■ **EXERCISE 1**
Copy the passage on the United Kingdom Independence party and British electoral politics word for word, in its entirety.

■ **SELECTED EXTRACT**
..............................

The lunatic mainstream is determined on a course of profound, existential change for Great Brittain (and Europe), with no popular mandate whatsoever
It's all but impossible to launch a new
political party under America's electoral arrangements, and extremely easy to
do so under Continental proportional representation. The Westminster
first-past-the-post system puts the task somewhere in between: tough, but not
entirely the realm of fantasy. The Labour party came into being at the dawn of
the 20th century, and formed its first government in 1924. The United Kingdom
Independence party was born in 1993 and now, a mere two decades later, is on
the brink of . . . well, okay, not forming its first government, but it did do
eerily well in May's local elections. The Liberals were reduced to their
all-time lowest share of the vote, the Tories to their lowest since 1982, and
for the first time ever, none of the three "mainstream" parties
cracked 30 percent: Labour had a good night with 29, the Conservatives came
second at 25, and nipping at their heels was the United Kingdom Independence party
with 23 percent.

..............................

■ **DATASET**

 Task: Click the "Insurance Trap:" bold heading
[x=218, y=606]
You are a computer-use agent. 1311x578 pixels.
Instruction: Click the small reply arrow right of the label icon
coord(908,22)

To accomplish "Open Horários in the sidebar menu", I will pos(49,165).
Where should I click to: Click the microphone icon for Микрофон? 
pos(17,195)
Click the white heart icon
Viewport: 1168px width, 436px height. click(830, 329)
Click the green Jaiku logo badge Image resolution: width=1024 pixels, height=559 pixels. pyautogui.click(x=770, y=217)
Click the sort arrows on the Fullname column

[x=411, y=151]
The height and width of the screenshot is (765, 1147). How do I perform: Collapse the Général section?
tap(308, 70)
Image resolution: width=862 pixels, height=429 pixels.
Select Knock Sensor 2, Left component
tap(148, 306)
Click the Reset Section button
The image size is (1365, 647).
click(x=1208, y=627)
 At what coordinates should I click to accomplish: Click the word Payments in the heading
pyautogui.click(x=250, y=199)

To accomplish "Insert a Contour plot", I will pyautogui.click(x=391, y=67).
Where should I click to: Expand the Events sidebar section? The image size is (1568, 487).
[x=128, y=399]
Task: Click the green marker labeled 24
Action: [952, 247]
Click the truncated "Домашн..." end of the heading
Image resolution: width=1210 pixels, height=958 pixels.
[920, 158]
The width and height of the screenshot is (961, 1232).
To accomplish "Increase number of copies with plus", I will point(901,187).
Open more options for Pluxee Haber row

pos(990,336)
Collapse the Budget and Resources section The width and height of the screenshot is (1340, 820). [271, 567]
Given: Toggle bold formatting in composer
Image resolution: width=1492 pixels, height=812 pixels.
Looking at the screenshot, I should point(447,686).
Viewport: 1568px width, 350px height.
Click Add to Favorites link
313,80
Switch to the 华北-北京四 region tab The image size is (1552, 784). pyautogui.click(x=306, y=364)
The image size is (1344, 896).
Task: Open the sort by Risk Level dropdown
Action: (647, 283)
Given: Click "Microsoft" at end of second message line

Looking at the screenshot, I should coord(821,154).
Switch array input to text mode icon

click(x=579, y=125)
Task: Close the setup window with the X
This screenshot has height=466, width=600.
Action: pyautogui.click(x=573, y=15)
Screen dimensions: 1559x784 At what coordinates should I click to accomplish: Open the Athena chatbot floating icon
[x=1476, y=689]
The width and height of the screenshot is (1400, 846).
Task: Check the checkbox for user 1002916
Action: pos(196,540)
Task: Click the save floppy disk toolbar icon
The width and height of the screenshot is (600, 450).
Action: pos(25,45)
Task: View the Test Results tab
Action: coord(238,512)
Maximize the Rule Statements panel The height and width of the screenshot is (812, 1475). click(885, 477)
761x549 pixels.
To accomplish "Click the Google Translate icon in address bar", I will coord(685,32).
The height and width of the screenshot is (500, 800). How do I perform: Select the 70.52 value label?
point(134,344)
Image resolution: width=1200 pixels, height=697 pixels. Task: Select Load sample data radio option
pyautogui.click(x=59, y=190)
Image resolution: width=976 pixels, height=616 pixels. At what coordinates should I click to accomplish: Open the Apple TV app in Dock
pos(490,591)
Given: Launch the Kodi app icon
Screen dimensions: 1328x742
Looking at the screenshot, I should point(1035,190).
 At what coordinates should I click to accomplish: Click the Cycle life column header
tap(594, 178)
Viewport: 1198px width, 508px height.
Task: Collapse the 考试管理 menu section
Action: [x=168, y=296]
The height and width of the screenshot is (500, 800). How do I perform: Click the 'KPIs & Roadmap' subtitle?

..............................

■ **EXERCISE 2**
Render the part of the records that opens with the line containing "Image resolution: width=862" and closes with the line containing "Action: coord(238,512)", both lines included, as a Markdown table with the columns Row and Line. Leave out blank lines.

■ **WORKED SOLUTION 1**
The lunatic mainstream is determined on a course of profound, existential change for Great Brittain (and Europe), with no popular mandate whatsoever
It's all but impossible to launch a new
political party under America's electoral arrangements, and extremely easy to
do so under Continental proportional representation. The Westminster
first-past-the-post system puts the task somewhere in between: tough, but not
entirely the realm of fantasy. The Labour party came into being at the dawn of
the 20th century, and formed its first government in 1924. The United Kingdom
Independence party was born in 1993 and now, a mere two decades later, is on
the brink of . . . well, okay, not forming its first government, but it did do
eerily well in May's local elections. The Liberals were reduced to their
all-time lowest share of the vote, the Tories to their lowest since 1982, and
for the first time ever, none of the three "mainstream" parties
cracked 30 percent: Labour had a good night with 29, the Conservatives came
second at 25, and nipping at their heels was the United Kingdom Independence party
with 23 percent.

■ **WORKED SOLUTION 2**
| Row | Line |
|---|---|
| 1 | Image resolution: width=862 pixels, height=429 pixels. |
| 2 | Select Knock Sensor 2, Left component |
| 3 | tap(148, 306) |
| 4 | Click the Reset Section button |
| 5 | The image size is (1365, 647). |
| 6 | click(x=1208, y=627) |
| 7 |  At what coordinates should I click to accomplish: Click the word Payments in the heading |
| 8 | pyautogui.click(x=250, y=199) |
| 9 | To accomplish "Insert a Contour plot", I will pyautogui.click(x=391, y=67). |
| 10 | Where should I click to: Expand the Events sidebar section? The image size is (1568, 487). |
| 11 | [x=128, y=399] |
| 12 | Task: Click the green marker labeled 24 |
| 13 | Action: [952, 247] |
| 14 | Click the truncated "Домашн..." end of the heading |
| 15 | Image resolution: width=1210 pixels, height=958 pixels. |
| 16 | [920, 158] |
| 17 | The width and height of the screenshot is (961, 1232). |
| 18 | To accomplish "Increase number of copies with plus", I will point(901,187). |
| 19 | Open more options for Pluxee Haber row |
| 20 | pos(990,336) |
| 21 | Collapse the Budget and Resources section The width and height of the screenshot is (1340, 820). [271, 567] |
| 22 | Given: Toggle bold formatting in composer |
| 23 | Image resolution: width=1492 pixels, height=812 pixels. |
| 24 | Looking at the screenshot, I should point(447,686). |
| 25 | Viewport: 1568px width, 350px height. |
| 26 | Click Add to Favorites link |
| 27 | 313,80 |
| 28 | Switch to the 华北-北京四 region tab The image size is (1552, 784). pyautogui.click(x=306, y=364) |
| 29 | The image size is (1344, 896). |
| 30 | Task: Open the sort by Risk Level dropdown |
| 31 | Action: (647, 283) |
| 32 | Given: Click "Microsoft" at end of second message line |
| 33 | Looking at the screenshot, I should coord(821,154). |
| 34 | Switch array input to text mode icon |
| 35 | click(x=579, y=125) |
| 36 | Task: Close the setup window with the X |
| 37 | This screenshot has height=466, width=600. |
| 38 | Action: pyautogui.click(x=573, y=15) |
| 39 | Screen dimensions: 1559x784 At what coordinates should I click to accomplish: Open the Athena chatbot floating icon |
| 40 | [x=1476, y=689] |
| 41 | The width and height of the screenshot is (1400, 846). |
| 42 | Task: Check the checkbox for user 1002916 |
| 43 | Action: pos(196,540) |
| 44 | Task: Click the save floppy disk toolbar icon |
| 45 | The width and height of the screenshot is (600, 450). |
| 46 | Action: pos(25,45) |
| 47 | Task: View the Test Results tab |
| 48 | Action: coord(238,512) |